Una encuesta reciente a 2700 Presidentes de compañías norteamericanas demuestra que llegan tarde a 6 de cada 10 reuniones. Los directivos de alto nivel pueden llegar tarde por muchas razones, pero si se convierte en costumbre afecta la ética corporativa.

“Muchos de nosotros somos demasiado arrogantes y pasamos por alto cosas tan sencillas como la cortesía y el respeto” afirma uno los Presidentes entrevistados. El artículo es una muestra más del acoso que la vieja cultura corporativa americana que después de los escándalos de este año pone en tela de jucio muchas de las actitudes de los “directivos-estrella”.

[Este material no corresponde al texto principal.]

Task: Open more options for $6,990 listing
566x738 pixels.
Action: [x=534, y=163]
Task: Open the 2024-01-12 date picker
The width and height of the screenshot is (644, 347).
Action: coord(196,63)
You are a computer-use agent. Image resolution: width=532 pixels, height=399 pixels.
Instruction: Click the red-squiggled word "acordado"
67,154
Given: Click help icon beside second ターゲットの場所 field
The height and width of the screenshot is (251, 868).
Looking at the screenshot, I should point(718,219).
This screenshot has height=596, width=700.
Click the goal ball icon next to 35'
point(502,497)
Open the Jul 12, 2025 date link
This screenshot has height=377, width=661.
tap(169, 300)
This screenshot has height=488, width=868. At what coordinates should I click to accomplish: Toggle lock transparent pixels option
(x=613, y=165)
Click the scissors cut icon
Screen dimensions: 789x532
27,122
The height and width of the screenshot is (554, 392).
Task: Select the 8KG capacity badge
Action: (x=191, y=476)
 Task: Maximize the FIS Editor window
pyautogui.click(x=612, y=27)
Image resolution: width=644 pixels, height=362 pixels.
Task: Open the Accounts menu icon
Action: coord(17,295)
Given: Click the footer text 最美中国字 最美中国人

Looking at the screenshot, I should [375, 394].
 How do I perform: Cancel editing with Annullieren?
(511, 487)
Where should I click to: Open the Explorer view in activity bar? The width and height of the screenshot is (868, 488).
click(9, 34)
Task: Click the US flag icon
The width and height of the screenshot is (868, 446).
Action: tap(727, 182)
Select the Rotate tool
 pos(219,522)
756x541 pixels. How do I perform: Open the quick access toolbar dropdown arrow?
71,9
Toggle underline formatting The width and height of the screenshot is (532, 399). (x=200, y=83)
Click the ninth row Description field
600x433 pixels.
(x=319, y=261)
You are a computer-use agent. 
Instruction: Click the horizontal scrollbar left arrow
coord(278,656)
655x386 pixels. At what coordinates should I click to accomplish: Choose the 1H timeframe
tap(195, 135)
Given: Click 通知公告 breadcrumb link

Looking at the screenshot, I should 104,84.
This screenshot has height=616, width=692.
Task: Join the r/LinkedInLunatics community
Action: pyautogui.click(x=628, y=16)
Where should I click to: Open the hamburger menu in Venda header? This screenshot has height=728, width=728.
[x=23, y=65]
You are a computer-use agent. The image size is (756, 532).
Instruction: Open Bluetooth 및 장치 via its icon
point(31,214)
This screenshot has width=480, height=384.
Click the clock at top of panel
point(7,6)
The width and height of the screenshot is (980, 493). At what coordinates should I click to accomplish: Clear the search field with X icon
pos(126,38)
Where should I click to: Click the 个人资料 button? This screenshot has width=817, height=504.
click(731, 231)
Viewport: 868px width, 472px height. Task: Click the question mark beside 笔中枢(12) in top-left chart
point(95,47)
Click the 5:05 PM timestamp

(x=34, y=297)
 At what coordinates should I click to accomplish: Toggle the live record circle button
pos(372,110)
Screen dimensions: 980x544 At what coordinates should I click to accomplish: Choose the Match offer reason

En una empresa de alta tecnología de Silicon Valley, por ejemplo, los empleados han decidido cerrar la puerta de la reunión dos minutos después de la hora de inicio. Rich Brenner, consultor de liderazgo de organizaciones analiza la actitud de la siguiente forma: “evidentemente los trabajadores acaban abriendo la puerta al jefe pero es una medida gratificante para ellos que se encuentre la puerta cerrada”. En otros casos, continua Brenner, los trabajadores empiezan a reir estruendosamente en el mometo que llega el jefe con la esperanza que tenga la sensación que se ha perdido algo. Una medida que ya están tomando muchas empresas es la de imponer “multas” de 5$ por minuto de retraso aunque como reconoce el autor esta política se suele tomar en aquellas empresas con jefes puntuales.

Pero, ¿porqué llegan tarde los jefes?.
Patrick Lencioni, autor del libro The Five Dysfunctions of a Team cree que los altos directivos son “adictos a la adrenalina” y desean que sus teléfonos suenen antes de salir hacia una reunión. “Luchar contra un fuego es siempre más divertido que asistir a una reunión” concluye.